We infer therefrom that the judge clearly determined that even if counsel's performance was deficient in not seeking a hearing, the result of such a hearing would likely have been a determination that the statement was admissible. Thus, defendant failed to demonstrate prejudice, that is a "reasonable probability that, but for counsel's unprofessional errors, the result of the proceeding would have been different." State v. Preciose, 129 N.J. 451, 463-64 (1992)(quoting Strickland, supra, 466 U.S. at 694, 104 S.Ct. at 2068, 80 L.Ed. 2d at 698). Our own independent review results in the same conclusion.

Moreover, defendant never claimed that he made a request for counsel prior to or during his interrogation. He never claimed he made a request for medical treatment for his dog bite before speaking to the police, much less that such a request was denied. He never presented any medical proof to substantiate a claim that his wounds were medically significant, something that could have been easily accomplished by securing the records of the treatment he acknowledged he received after the statement was given. In short, on any of these points, defendant has failed to establish a prima facie case that his trial counsel was ineffective.

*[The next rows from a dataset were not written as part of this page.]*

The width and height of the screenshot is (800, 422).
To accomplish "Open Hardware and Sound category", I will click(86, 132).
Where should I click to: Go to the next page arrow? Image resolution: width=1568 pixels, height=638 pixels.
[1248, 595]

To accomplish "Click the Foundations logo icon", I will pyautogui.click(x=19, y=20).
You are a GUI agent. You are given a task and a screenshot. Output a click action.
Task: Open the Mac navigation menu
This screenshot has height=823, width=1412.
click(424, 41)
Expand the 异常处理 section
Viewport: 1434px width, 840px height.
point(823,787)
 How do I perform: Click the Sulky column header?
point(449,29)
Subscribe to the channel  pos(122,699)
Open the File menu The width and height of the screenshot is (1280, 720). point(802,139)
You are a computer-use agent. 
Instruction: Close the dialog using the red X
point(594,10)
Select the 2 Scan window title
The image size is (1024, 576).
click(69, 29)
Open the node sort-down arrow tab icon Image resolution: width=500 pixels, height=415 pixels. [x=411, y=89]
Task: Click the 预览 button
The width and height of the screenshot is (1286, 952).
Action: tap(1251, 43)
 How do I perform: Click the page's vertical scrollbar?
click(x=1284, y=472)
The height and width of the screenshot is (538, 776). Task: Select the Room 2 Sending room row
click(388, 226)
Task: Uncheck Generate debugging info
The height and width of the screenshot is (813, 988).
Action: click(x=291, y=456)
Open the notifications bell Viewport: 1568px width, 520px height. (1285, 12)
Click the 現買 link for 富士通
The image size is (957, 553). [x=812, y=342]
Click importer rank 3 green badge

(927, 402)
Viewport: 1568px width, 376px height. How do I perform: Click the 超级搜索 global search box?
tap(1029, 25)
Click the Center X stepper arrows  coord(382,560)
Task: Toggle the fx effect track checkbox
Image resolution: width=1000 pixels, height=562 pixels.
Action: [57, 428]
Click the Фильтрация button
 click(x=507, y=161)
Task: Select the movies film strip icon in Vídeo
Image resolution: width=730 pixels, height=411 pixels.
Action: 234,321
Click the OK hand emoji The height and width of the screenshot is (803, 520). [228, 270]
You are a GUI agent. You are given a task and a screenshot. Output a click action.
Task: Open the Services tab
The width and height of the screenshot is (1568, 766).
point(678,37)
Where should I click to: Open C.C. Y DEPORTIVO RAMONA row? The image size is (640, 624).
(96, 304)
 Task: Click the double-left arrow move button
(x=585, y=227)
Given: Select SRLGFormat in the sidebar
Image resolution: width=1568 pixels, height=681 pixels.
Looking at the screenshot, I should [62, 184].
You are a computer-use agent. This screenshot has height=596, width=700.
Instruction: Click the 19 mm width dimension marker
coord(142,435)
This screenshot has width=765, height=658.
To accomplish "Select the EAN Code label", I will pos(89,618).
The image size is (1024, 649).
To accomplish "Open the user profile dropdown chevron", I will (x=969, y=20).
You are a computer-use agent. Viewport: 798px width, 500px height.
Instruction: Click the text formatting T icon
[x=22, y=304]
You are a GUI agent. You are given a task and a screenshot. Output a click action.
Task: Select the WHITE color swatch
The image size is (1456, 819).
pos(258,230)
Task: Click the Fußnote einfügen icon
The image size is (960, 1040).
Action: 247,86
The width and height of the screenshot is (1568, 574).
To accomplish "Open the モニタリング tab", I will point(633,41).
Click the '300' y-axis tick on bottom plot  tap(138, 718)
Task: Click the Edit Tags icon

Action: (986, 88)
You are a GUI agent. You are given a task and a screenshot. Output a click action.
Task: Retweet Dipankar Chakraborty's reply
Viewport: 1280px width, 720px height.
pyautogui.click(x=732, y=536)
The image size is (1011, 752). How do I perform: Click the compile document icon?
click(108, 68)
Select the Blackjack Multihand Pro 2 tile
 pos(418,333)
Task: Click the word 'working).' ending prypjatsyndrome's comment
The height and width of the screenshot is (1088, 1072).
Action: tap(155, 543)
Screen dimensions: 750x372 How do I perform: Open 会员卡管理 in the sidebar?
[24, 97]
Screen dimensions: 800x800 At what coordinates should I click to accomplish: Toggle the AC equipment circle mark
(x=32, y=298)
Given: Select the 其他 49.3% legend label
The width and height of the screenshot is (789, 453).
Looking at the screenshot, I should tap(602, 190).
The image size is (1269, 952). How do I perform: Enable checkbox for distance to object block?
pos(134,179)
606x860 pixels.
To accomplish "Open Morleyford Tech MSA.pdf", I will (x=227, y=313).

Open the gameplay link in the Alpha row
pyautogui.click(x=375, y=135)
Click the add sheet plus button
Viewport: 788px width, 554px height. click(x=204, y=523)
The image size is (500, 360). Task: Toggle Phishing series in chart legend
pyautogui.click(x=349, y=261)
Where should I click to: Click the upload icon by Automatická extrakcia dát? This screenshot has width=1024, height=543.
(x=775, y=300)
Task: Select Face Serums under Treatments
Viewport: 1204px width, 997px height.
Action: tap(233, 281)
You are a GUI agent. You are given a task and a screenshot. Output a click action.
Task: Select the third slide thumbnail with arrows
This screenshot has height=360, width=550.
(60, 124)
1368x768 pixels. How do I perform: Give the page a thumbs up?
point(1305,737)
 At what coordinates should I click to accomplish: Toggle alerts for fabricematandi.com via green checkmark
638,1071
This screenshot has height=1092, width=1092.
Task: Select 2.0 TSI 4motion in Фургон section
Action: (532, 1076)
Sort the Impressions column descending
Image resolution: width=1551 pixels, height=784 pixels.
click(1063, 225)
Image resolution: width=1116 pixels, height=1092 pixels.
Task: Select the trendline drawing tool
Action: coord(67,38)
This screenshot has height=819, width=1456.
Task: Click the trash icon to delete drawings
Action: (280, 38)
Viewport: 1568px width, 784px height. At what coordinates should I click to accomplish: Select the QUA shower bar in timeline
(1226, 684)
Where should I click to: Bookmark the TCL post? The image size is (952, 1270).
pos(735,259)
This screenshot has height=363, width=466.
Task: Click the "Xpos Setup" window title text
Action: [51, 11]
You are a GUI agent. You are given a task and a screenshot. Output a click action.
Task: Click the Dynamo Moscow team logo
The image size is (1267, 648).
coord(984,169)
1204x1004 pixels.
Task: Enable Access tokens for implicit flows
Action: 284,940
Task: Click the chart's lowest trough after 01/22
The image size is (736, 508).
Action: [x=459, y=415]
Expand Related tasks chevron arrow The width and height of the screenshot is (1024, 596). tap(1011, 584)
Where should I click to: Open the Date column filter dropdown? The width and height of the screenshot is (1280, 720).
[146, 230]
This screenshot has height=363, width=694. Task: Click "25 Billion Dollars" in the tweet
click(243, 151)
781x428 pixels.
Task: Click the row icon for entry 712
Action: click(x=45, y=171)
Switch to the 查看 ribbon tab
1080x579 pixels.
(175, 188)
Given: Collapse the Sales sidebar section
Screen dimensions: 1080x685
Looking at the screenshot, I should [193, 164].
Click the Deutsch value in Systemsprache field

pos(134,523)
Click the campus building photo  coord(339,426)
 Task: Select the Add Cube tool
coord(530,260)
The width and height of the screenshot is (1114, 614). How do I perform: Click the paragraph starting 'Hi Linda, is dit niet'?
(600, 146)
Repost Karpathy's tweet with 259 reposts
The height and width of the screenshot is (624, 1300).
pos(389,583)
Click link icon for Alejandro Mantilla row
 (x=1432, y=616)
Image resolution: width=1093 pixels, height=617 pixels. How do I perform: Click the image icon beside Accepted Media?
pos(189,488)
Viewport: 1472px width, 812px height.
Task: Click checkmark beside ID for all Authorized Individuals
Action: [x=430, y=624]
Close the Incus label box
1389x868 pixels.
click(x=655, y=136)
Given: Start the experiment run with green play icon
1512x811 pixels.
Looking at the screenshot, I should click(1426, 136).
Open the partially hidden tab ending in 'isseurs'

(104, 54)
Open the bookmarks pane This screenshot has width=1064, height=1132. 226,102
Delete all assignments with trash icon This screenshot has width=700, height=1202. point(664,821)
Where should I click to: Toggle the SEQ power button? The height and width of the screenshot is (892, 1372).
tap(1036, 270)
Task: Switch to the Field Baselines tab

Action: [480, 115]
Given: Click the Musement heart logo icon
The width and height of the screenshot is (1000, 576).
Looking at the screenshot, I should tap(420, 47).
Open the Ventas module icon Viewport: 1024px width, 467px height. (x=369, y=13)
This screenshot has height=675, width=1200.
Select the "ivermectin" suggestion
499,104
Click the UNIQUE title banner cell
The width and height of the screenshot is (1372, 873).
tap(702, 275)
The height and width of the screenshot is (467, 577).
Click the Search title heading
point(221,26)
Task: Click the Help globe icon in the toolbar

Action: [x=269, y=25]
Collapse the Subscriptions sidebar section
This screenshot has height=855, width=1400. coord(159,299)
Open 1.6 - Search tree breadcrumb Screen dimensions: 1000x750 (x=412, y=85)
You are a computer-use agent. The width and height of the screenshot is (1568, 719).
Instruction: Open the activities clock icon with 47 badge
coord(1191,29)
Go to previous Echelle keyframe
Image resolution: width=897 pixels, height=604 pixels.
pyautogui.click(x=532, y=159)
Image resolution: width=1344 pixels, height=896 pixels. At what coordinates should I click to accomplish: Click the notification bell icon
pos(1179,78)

We also disagree with the argument raised by defendant's second point. The claim that the evidence produced before the grand juries was hearsay or false is one that clearly should be raised before trial. R. 3:10-2(c). Even if defendant could demonstrate good cause for the late challenge, which he has not, the issue could have been presented on defendant's direct appeal. Since it was not, it is barred by Rule 3:22-4, and defendant has failed to demonstrate entitlement to any of the exceptions provided in that rule. Although not relied upon by the judge, we would also note that defendant's petition in this regard was time-barred by Rule 3:22-12(a), having been filed more than five years after he was sentenced.

To the extent defendant now argues his trial counsel was ineffective for failing to move to dismiss the indictment on these grounds, we note first that the issue was never raised below in either defendant's pro se or PCR counsel's briefs. Nevertheless, we entirely concur with the result reached by Judge Neafsey on the merits of the claim. Defendant produced no proof that the grand jury testimony was false, and it is axiomatic that an indictment may be returned solely upon the presentation of hearsay evidence. State v. Holsten, 223 N.J. Super. 578, 585 (App. Div. 1988).

Much of what we have already said applies to defendant's final point, that his interrogation took place in violation of his right to counsel under Sanchez. That claim was procedurally barred because defendant never raised the issue at trial or on direct appeal. His petition was filed more than five years after his conviction. Lastly, on its merits, the claim is unavailing. Defendant was interrogated on only one occasion by members of the Middlesex County and Monmouth County law enforcement agencies. He was not indicted until well after his statement was given. Sanchez simply does not apply.